▶ THE TASK
The whole listing is to be printed again exactly.
▼
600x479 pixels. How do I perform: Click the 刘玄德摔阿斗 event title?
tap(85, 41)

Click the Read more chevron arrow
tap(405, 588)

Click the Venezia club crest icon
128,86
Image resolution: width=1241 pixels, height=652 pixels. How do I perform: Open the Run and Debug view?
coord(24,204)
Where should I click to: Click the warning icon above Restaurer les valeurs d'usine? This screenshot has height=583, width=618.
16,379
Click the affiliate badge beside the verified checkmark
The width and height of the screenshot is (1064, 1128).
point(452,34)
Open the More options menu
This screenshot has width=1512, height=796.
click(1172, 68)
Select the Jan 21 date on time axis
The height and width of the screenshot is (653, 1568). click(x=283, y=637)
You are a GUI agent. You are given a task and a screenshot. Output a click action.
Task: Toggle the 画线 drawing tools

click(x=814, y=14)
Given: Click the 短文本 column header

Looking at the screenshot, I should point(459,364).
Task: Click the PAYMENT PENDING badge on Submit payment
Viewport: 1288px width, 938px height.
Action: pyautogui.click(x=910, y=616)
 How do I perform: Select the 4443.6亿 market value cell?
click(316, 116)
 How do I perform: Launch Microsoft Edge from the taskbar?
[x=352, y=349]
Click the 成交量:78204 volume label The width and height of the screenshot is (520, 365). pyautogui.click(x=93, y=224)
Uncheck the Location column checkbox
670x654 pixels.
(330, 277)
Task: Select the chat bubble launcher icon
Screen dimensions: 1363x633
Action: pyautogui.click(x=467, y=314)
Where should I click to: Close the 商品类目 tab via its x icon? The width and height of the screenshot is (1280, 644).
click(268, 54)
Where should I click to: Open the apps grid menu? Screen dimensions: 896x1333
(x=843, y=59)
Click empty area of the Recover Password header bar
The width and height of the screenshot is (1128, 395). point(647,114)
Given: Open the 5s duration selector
▲
▶ RESULT OF THE EXERCISE
600x479 pixels. How do I perform: Click the 刘玄德摔阿斗 event title?
tap(85, 41)

Click the Read more chevron arrow
tap(405, 588)

Click the Venezia club crest icon
128,86
Image resolution: width=1241 pixels, height=652 pixels. How do I perform: Open the Run and Debug view?
coord(24,204)
Where should I click to: Click the warning icon above Restaurer les valeurs d'usine? This screenshot has height=583, width=618.
16,379
Click the affiliate badge beside the verified checkmark
The width and height of the screenshot is (1064, 1128).
point(452,34)
Open the More options menu
This screenshot has width=1512, height=796.
click(1172, 68)
Select the Jan 21 date on time axis
The height and width of the screenshot is (653, 1568). click(x=283, y=637)
You are a GUI agent. You are given a task and a screenshot. Output a click action.
Task: Toggle the 画线 drawing tools

click(x=814, y=14)
Given: Click the 短文本 column header

Looking at the screenshot, I should point(459,364).
Task: Click the PAYMENT PENDING badge on Submit payment
Viewport: 1288px width, 938px height.
Action: pyautogui.click(x=910, y=616)
 How do I perform: Select the 4443.6亿 market value cell?
click(316, 116)
 How do I perform: Launch Microsoft Edge from the taskbar?
[x=352, y=349]
Click the 成交量:78204 volume label The width and height of the screenshot is (520, 365). pyautogui.click(x=93, y=224)
Uncheck the Location column checkbox
670x654 pixels.
(330, 277)
Task: Select the chat bubble launcher icon
Screen dimensions: 1363x633
Action: pyautogui.click(x=467, y=314)
Where should I click to: Close the 商品类目 tab via its x icon? The width and height of the screenshot is (1280, 644).
click(268, 54)
Where should I click to: Open the apps grid menu? Screen dimensions: 896x1333
(x=843, y=59)
Click empty area of the Recover Password header bar
The width and height of the screenshot is (1128, 395). point(647,114)
Given: Open the 5s duration selector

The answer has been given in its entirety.